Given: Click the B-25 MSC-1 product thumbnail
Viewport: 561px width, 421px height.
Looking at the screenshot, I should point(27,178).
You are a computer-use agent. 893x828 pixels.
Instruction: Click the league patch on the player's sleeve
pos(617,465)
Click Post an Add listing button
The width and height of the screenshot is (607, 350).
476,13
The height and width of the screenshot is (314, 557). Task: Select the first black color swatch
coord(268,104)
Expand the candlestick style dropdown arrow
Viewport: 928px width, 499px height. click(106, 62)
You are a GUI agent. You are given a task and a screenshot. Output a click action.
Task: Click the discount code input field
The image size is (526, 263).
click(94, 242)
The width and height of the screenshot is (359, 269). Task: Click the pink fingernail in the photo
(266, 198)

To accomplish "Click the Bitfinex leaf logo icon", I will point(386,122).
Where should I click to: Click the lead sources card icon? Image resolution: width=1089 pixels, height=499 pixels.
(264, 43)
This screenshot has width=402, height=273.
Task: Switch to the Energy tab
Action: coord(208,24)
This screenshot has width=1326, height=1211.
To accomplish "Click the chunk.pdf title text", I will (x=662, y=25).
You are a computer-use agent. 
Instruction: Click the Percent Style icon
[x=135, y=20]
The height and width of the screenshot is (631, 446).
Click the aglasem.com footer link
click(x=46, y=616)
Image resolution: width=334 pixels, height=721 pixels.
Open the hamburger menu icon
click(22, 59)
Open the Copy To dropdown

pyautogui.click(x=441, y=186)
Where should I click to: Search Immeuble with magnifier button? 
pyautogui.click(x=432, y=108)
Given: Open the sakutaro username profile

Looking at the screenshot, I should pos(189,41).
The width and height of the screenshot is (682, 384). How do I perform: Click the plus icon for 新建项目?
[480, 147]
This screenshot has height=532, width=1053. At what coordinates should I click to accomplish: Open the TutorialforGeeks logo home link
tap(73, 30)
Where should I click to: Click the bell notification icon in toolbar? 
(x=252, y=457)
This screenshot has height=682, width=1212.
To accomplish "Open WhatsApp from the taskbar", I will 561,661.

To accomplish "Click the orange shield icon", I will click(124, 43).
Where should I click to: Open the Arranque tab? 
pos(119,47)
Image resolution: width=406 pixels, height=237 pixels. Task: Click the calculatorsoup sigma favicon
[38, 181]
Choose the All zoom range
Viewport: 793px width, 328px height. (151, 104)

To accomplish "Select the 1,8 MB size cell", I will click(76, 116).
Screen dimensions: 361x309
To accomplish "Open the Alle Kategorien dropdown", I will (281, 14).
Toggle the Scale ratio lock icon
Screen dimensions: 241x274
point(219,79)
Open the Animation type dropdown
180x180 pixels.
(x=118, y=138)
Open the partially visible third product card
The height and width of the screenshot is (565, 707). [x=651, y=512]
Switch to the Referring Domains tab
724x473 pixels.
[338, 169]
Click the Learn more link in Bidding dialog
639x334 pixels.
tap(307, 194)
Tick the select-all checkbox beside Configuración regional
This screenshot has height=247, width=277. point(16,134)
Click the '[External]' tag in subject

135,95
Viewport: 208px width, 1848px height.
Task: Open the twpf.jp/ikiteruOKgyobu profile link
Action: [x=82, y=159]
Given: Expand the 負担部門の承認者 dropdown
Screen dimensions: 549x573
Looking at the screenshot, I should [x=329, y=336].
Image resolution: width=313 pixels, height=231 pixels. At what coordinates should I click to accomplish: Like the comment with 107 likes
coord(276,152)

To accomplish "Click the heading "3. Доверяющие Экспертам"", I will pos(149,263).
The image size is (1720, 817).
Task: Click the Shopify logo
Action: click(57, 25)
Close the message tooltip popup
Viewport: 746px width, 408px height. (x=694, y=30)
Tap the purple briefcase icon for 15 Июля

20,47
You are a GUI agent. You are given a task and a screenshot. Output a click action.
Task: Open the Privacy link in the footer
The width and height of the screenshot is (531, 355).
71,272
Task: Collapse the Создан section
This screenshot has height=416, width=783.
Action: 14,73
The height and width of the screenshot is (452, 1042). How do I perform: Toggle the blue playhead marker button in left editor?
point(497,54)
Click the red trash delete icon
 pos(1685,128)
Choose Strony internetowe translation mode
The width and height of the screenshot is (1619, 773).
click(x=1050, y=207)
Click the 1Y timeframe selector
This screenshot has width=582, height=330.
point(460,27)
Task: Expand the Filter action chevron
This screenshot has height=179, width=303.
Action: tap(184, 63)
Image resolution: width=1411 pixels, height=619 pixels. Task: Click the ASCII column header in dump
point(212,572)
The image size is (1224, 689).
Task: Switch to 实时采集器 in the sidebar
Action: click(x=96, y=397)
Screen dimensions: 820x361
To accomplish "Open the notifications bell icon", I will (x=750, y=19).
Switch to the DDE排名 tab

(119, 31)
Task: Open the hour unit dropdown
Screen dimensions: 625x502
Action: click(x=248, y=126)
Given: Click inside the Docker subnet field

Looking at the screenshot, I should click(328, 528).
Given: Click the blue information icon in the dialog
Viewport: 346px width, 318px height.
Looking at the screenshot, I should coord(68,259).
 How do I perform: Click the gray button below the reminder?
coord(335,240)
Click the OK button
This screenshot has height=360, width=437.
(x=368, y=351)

• _WHAT TO WORK ON_
Please print the data above exactly as it appears.

• _TASK SOLUTION_
Given: Click the B-25 MSC-1 product thumbnail
Viewport: 561px width, 421px height.
Looking at the screenshot, I should point(27,178).
You are a computer-use agent. 893x828 pixels.
Instruction: Click the league patch on the player's sleeve
pos(617,465)
Click Post an Add listing button
The width and height of the screenshot is (607, 350).
476,13
The height and width of the screenshot is (314, 557). Task: Select the first black color swatch
coord(268,104)
Expand the candlestick style dropdown arrow
Viewport: 928px width, 499px height. click(106, 62)
You are a GUI agent. You are given a task and a screenshot. Output a click action.
Task: Click the discount code input field
The image size is (526, 263).
click(94, 242)
The width and height of the screenshot is (359, 269). Task: Click the pink fingernail in the photo
(266, 198)

To accomplish "Click the Bitfinex leaf logo icon", I will point(386,122).
Where should I click to: Click the lead sources card icon? Image resolution: width=1089 pixels, height=499 pixels.
(264, 43)
This screenshot has width=402, height=273.
Task: Switch to the Energy tab
Action: coord(208,24)
This screenshot has width=1326, height=1211.
To accomplish "Click the chunk.pdf title text", I will (x=662, y=25).
You are a computer-use agent. 
Instruction: Click the Percent Style icon
[x=135, y=20]
The height and width of the screenshot is (631, 446).
Click the aglasem.com footer link
click(x=46, y=616)
Image resolution: width=334 pixels, height=721 pixels.
Open the hamburger menu icon
click(22, 59)
Open the Copy To dropdown

pyautogui.click(x=441, y=186)
Where should I click to: Search Immeuble with magnifier button? 
pyautogui.click(x=432, y=108)
Given: Open the sakutaro username profile

Looking at the screenshot, I should pos(189,41).
The width and height of the screenshot is (682, 384). How do I perform: Click the plus icon for 新建项目?
[480, 147]
This screenshot has height=532, width=1053. At what coordinates should I click to accomplish: Open the TutorialforGeeks logo home link
tap(73, 30)
Where should I click to: Click the bell notification icon in toolbar? 
(x=252, y=457)
This screenshot has height=682, width=1212.
To accomplish "Open WhatsApp from the taskbar", I will 561,661.

To accomplish "Click the orange shield icon", I will click(124, 43).
Where should I click to: Open the Arranque tab? 
pos(119,47)
Image resolution: width=406 pixels, height=237 pixels. Task: Click the calculatorsoup sigma favicon
[38, 181]
Choose the All zoom range
Viewport: 793px width, 328px height. (151, 104)

To accomplish "Select the 1,8 MB size cell", I will click(76, 116).
Screen dimensions: 361x309
To accomplish "Open the Alle Kategorien dropdown", I will (281, 14).
Toggle the Scale ratio lock icon
Screen dimensions: 241x274
point(219,79)
Open the Animation type dropdown
180x180 pixels.
(x=118, y=138)
Open the partially visible third product card
The height and width of the screenshot is (565, 707). [x=651, y=512]
Switch to the Referring Domains tab
724x473 pixels.
[338, 169]
Click the Learn more link in Bidding dialog
639x334 pixels.
tap(307, 194)
Tick the select-all checkbox beside Configuración regional
This screenshot has height=247, width=277. point(16,134)
Click the '[External]' tag in subject

135,95
Viewport: 208px width, 1848px height.
Task: Open the twpf.jp/ikiteruOKgyobu profile link
Action: [x=82, y=159]
Given: Expand the 負担部門の承認者 dropdown
Screen dimensions: 549x573
Looking at the screenshot, I should [x=329, y=336].
Image resolution: width=313 pixels, height=231 pixels. At what coordinates should I click to accomplish: Like the comment with 107 likes
coord(276,152)

To accomplish "Click the heading "3. Доверяющие Экспертам"", I will pos(149,263).
The image size is (1720, 817).
Task: Click the Shopify logo
Action: click(57, 25)
Close the message tooltip popup
Viewport: 746px width, 408px height. (x=694, y=30)
Tap the purple briefcase icon for 15 Июля

20,47
You are a GUI agent. You are given a task and a screenshot. Output a click action.
Task: Open the Privacy link in the footer
The width and height of the screenshot is (531, 355).
71,272
Task: Collapse the Создан section
This screenshot has height=416, width=783.
Action: 14,73
The height and width of the screenshot is (452, 1042). How do I perform: Toggle the blue playhead marker button in left editor?
point(497,54)
Click the red trash delete icon
 pos(1685,128)
Choose Strony internetowe translation mode
The width and height of the screenshot is (1619, 773).
click(x=1050, y=207)
Click the 1Y timeframe selector
This screenshot has width=582, height=330.
point(460,27)
Task: Expand the Filter action chevron
This screenshot has height=179, width=303.
Action: tap(184, 63)
Image resolution: width=1411 pixels, height=619 pixels. Task: Click the ASCII column header in dump
point(212,572)
The image size is (1224, 689).
Task: Switch to 实时采集器 in the sidebar
Action: click(x=96, y=397)
Screen dimensions: 820x361
To accomplish "Open the notifications bell icon", I will (x=750, y=19).
Switch to the DDE排名 tab

(119, 31)
Task: Open the hour unit dropdown
Screen dimensions: 625x502
Action: click(x=248, y=126)
Given: Click inside the Docker subnet field

Looking at the screenshot, I should click(328, 528).
Given: Click the blue information icon in the dialog
Viewport: 346px width, 318px height.
Looking at the screenshot, I should coord(68,259).
 How do I perform: Click the gray button below the reminder?
coord(335,240)
Click the OK button
This screenshot has height=360, width=437.
(x=368, y=351)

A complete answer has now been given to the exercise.